ICRP1990年勧告(Pub.60)の 国内制度等への取り入れについて(意見具申)
平成10年6月
放射線審議会
Ⅸ.緊急時被ばく
1.1990年勧告の基本的考え方
(1)事故に直接伴う職業被ばくは、理想的には、平常状態において許される範囲内に線量を抑えることを目標とすべきであるが、重大な事故時には常にそうできるとは限らないかもしれないとしている。(224)
(2)緊急時の被ばくとしては、事故に直接起因する被ばくに加えて、緊急時の間と救済措置時の緊急チームの被ばくがあるとしている。また、緊急時の線量は、平常の線量とは区別して取り扱われるべきであるとしている。(225)
(3)重大事故時においては、事故の制御と即時かつ緊急の救済作業における被ばくは、人命救助を例外として、約0.5Svを超える実効線量とならないようにすべきであるとしている。また、皮膚の等価線量については、約5Svを超えることは許されるべきではないとしている。(225)
(4)緊急事態がいったん制御されたならば、救済作業における被ばくは、行為に伴う職業被ばくの一部として扱われるべきであるとしている。(225)
(5)1990年勧告では、1977年勧告の「計画特別被ばく」という考え方は無くなるとともに、「年限度の2倍を超えたならば医学的検討の対象とすべき」という表現もなくなっている。
2.現行
(1)放射線施設または放射性輸送物の火災時の措置、放射性同位元素による汚染の広がりの防止及び除去等を緊急作業として例示し、これらの緊急作業を行う場合には線量当量をできる限り少なくすることとした上で、男子の放射線業務従事者に限って、緊急作業に係る線量当量限度を、実効線量当量について100mSvとしている。これは、それまでの緊急作業における被ばくの特例であった12remを、1977年勧告で「医学的検討の対象」として示された「年限度の2倍」に相当する100mSvに改訂したものである。
(2)1986年7月の放射線審議会の意見具申においては、「人命救助等であってやむを得ない場合に年限度の2倍を超えて被ばくすることもあり得ると考えられるが、この問題は、なお慎重な検討を要する課題である。」とした。
3.取入れに当たっての基本的考え方
(1)1990年勧告では、全就労期間に受ける総実効線量が約1Svを超えないようなレベルに線量限度を定めるべきであるとの考え方を採用しており(162)、約0.5Svという緊急時の限度は一度にその半分を占めることから、緊急時以外の、その後の通常の被ばくの制限にも影響を与えることが考えられる。
(2)IAEA基本安全基準(BSS)においては、緊急時の介入を実施する作業者の防護として、1年間の最大の線量限度の2倍以下に保つよう努力を払うべきとし、人命救助の場合には、1年間の最大の線量限度の10倍以下となるように努力を払うべきとしている。また、急性の放射線影響に関する医学的検討についても、実効線量が100mSv程度以下であれば特段考慮する必要はないとしている。
(3)これらのことから、現行法令の実効線量当量で100mSvという緊急作業に係る線量の限度は敢えて変更する必要はないものと考える。

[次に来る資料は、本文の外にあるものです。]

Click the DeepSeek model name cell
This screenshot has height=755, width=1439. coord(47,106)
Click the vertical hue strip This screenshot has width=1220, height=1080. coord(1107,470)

緊急時作業において眼の水晶体または皮膚の等価線量が制限因子になることも考えられることから、これらについても緊急時の限度を規定すべきであり、眼の水晶体については300mSv、皮膚については1Svとすることが適当である。
ただし、放射性物質の大量の放出が生ずるかまたはそのおそれのあるような重大な事故の場合、人命救助等であってやむを得ない場合については、上記の線量の限度を適用することは適当でない場合もあり得る。この場合においては、BSS、1990年勧告を参考にした上で、線量をできる限り少なくする努力が必要である。
(4)妊娠している場合及び妊娠しているかもしれない場合は、その者を緊急時作業に係る線量の限度を適用する作業には就かせないこととすべきである。